Image à la Une : Erwan et Ronan Bouroullec – © Alexandre Tabaste

Depuis leurs débuts à la fin des années 1990, les frères Erwan et Ronan Bouroullec imaginent des espaces dans l’espace, déroulant un fil rouge dont le leitmotiv conjugue mobilité, modularité et intimité. Parcours autour de la notion d’abri au sens large à l’occasion du développement d’Alcove Plus, « micro-architecture flexible » par Vitra.
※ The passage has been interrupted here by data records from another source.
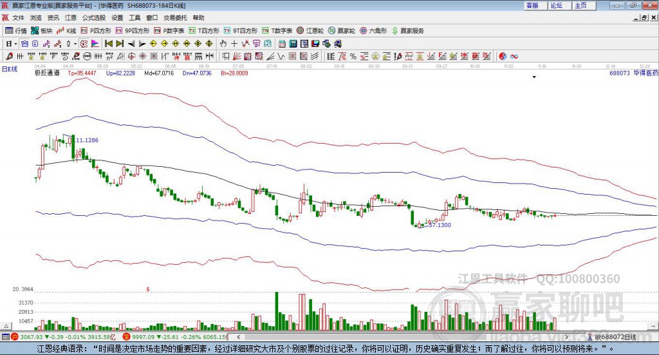The width and height of the screenshot is (659, 355).
Task: Click the 主页 home button
Action: [x=580, y=5]
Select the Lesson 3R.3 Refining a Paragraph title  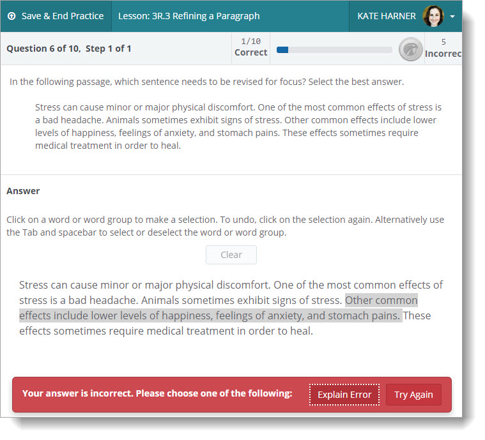click(x=189, y=16)
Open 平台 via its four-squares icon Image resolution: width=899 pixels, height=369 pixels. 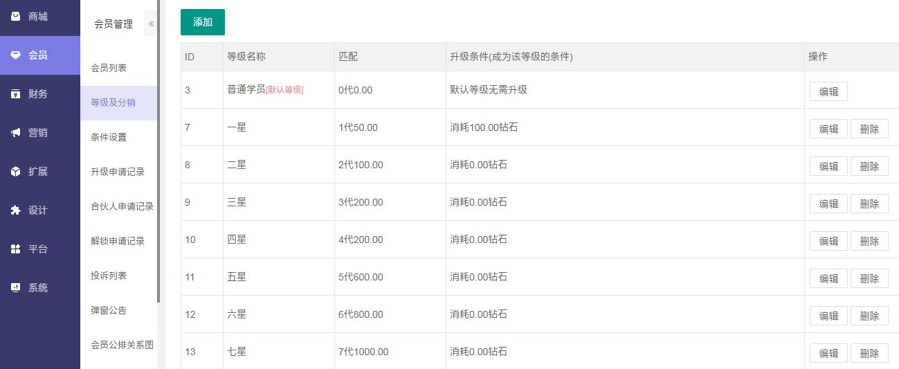[15, 249]
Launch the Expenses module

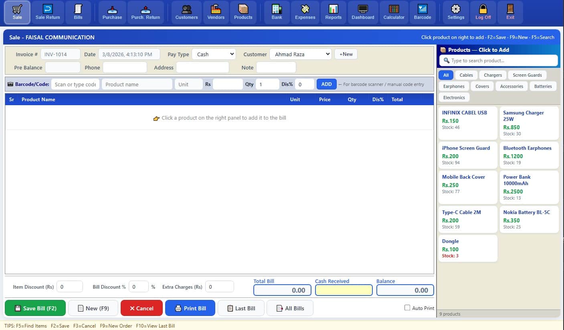pos(305,12)
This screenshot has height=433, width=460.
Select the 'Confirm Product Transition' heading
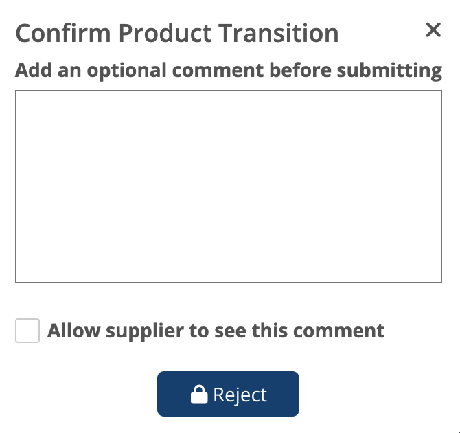[176, 33]
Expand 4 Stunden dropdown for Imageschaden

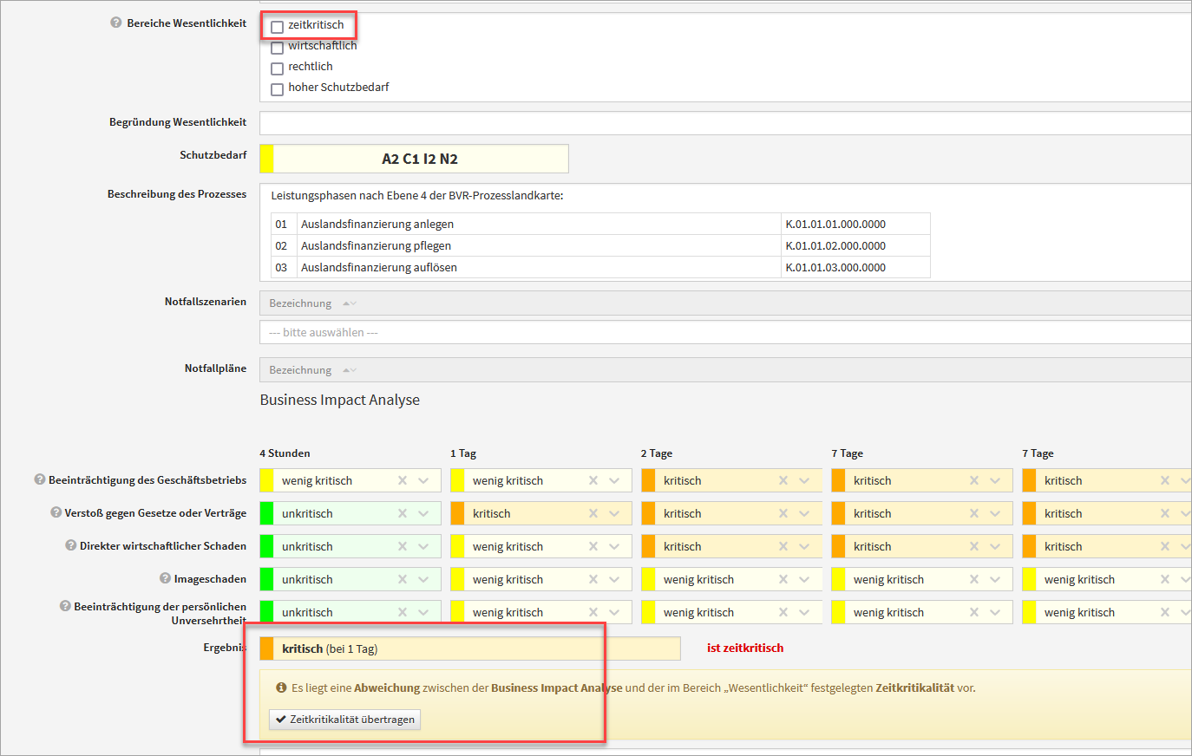[x=423, y=579]
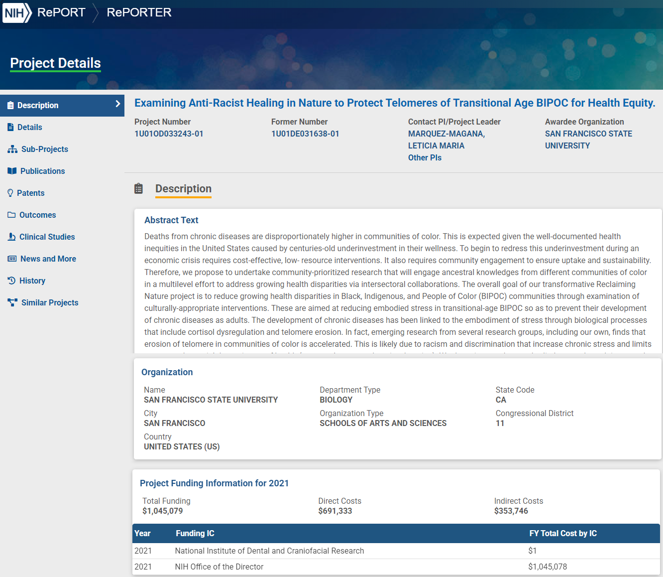Open project number 1U01OD033243-01 link
The height and width of the screenshot is (577, 663).
[169, 134]
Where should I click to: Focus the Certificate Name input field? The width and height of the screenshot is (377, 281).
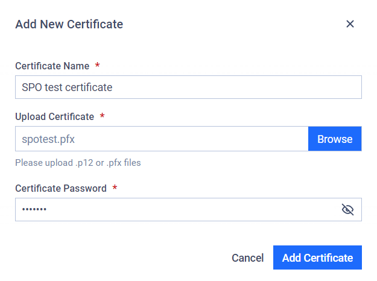point(188,87)
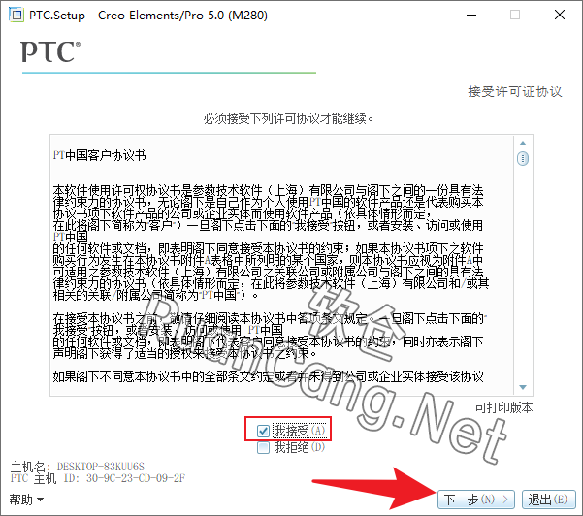Viewport: 583px width, 516px height.
Task: Click the 退出 (E) exit button
Action: [548, 500]
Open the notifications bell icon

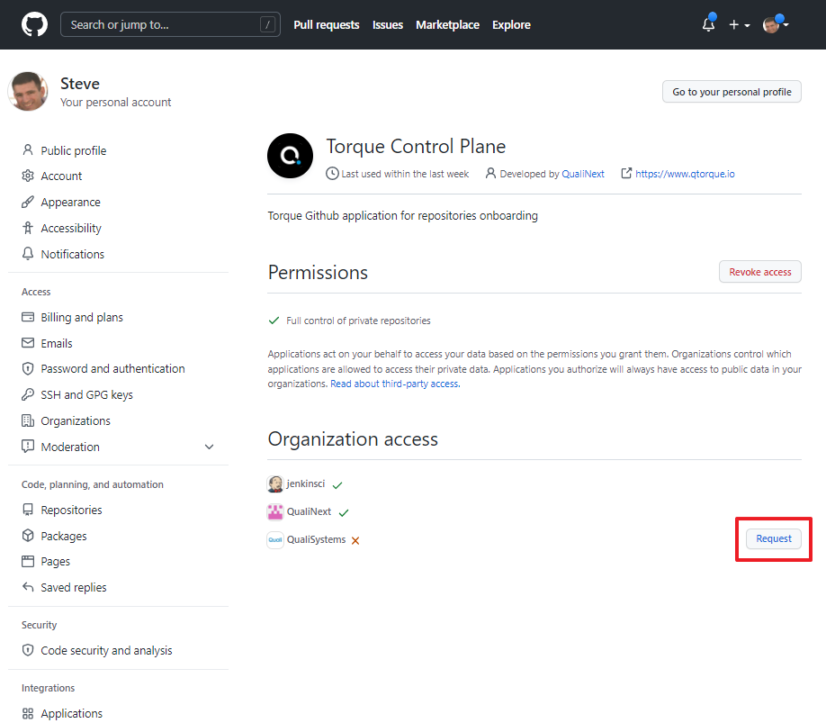(708, 24)
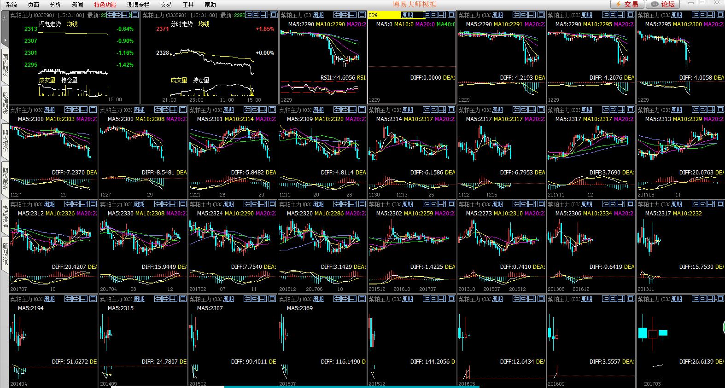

En 2014, grand événement pour le design : les Bouroullec ont carte blanche pour investir la majestueuse nef du musée des Arts décoratifs. Une première pour l’institution et une véritable expérience pour le public qui découvrait à travers cette rétrospective la cohérence de leur travail sous un gigantesque abri en jersey blanc dressé sous les 12 m de hauteur de la voûte. « Nous voulions montrer l’étendue de notre champ de travail avec toutes ses composantes, indissociables et complémentaires, prenant en compte la culture de l’usage, l’architecture intérieure, l’efficacité et l’art de vivre… », précise Erwan Bouroullec. Au sein de l’exposition, les fameuses Algues (en plastique injecté éditées par Vitra en 2004) s’assemblaient pour composer rideaux, paravents et claustras. « Personne n’y croyait. Aujourd’hui, des millions d’exemplaires ont été vendus », se félicitent les deux frères. « De l’Orient à l’Occident, l’on trouve des cloisons avec diverses façons de segmenter l’espace. C’est dans cette lignée que nous cherchons de nouvelles propositions que chacun puisse adapter selon son envie. » 

Besoin d’intimité

Avec cinq ans de différence d’âge, Ronan et Erwan (nés respectivement à Quimper en 1971 et 1976) parfois surnommés les « frères design », se sont rejoints en 1999 pour démarrer un parcours sans faute où le design reste toujours une question d’espace. Dès 1997, la « Cuisine désintégrée » présentée au Salon du meuble retient l’attention de Giulio Cappellini qui leur confie leurs premiers projets de design industriel comme le Lit clos (2000) inspiré de la tradition bretonne et la Spring Chair. En 2000, Issey Miyake fait appel à eux pour imaginer l’espace de sa nouvelle collection de vêtements A-Poc à Paris. Dans la foulée, la rencontre décisive avec Rolf Fehlbaum, alors président de Vitra, mène à la conception d’une nouvelle typologie de bureaux sous le nom de Joyn créé entre 2000 et 2002 et constamment perfectionné depuis. C’est le début d’un partenariat privilégié, concrétisé par de nombreux projets, dont l’Alcove Sofa, la Worknest et la Slow Chair. 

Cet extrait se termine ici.